Walking the Line of Building a Strong Female Character
On August 28, 2015 | 0 Comments

As I’m approaching the scary precipice all first-time self-publishers do when it’s time to commit to the dream and make the “jump” that’s required in making my first novel a reality, I’ve noticed permanent changes in my own thinking that have also further tailored my reading taste. I didn’t realize how deep these changes ran until I had breakfast with a fellow author who is a veteran when it comes to self-publishing. It started when he asked me about my lead female character.

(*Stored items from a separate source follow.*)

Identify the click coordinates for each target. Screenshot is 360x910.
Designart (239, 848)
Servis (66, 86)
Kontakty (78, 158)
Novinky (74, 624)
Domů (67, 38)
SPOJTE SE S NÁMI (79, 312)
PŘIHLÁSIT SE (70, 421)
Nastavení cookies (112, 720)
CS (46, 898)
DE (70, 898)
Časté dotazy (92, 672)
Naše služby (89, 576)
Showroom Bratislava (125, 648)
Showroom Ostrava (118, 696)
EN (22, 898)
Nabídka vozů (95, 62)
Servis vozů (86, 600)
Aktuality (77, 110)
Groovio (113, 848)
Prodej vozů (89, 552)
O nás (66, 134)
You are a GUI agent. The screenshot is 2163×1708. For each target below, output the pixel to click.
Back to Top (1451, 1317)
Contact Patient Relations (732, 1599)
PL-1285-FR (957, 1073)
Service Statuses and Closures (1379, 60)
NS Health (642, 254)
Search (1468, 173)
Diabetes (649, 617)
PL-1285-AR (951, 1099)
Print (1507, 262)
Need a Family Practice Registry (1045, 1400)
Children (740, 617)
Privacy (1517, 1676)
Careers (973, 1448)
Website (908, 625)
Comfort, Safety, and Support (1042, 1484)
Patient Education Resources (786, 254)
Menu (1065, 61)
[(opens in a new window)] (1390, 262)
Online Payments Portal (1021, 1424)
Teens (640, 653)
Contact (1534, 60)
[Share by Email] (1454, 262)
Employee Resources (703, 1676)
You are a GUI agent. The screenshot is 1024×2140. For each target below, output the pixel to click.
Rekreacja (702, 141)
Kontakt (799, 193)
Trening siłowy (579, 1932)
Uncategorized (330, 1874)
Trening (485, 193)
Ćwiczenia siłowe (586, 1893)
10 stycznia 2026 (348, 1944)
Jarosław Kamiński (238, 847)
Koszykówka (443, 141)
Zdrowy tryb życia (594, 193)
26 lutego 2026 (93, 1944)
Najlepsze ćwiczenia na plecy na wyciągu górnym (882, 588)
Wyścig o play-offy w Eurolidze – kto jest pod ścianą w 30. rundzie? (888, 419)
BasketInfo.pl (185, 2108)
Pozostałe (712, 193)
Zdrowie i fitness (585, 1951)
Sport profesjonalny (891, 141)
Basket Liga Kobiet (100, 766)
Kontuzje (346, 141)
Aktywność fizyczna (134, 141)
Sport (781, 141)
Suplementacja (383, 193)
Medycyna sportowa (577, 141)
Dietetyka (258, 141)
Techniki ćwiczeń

I mentioned that my female lead character is basically as strong as it gets because she’s not merely human. As I delved into the details, he mentioned that I should be careful that I don’t write the extreme of the “damsel in distress” character and sculpt my character into a “fixer”. We have all met fixers. They’re the person that doesn’t accept you as you are and must help you be “better” so they can then open themselves up to the possibility of taking you seriously, whether as a friend, colleague, or dating prospect. I shared with my friend that she doesn’t fix. She treats when asked (because she’s a surgeon), and gives room for people’s free will. Then something odd happened: In that moment, I became proud of the character. Yeah, I wrote her, but in that moment it was as if I acknowledged her as a separate entity with her own life force. She has the intelligence to know when to step in to help and when to stand aside and allow others to simply be themselves.

This nostalgic moment brought forth a sense of hope for what is to unfold for her in this book series. Yes, I know what’s going to happen to her in the next book. They’re not easy situations and for her to have the intelligence of understanding when to intervene as well as understanding the pointlessness behind complaining, I think, sets her up for an intense story that gets to the point versus wallowing in petty drama. The drama she endures consists of true obstacles versus ‘problems that aren’t real problems’. She understands what’s important.

So before I let my mind run away with the storyline of the second book, I took a moment to honor this character. I wouldn’t have thought to do so without the original comments from my friend. I’m finding it was the way for one writer to show another that it was time to stop and smell the roses.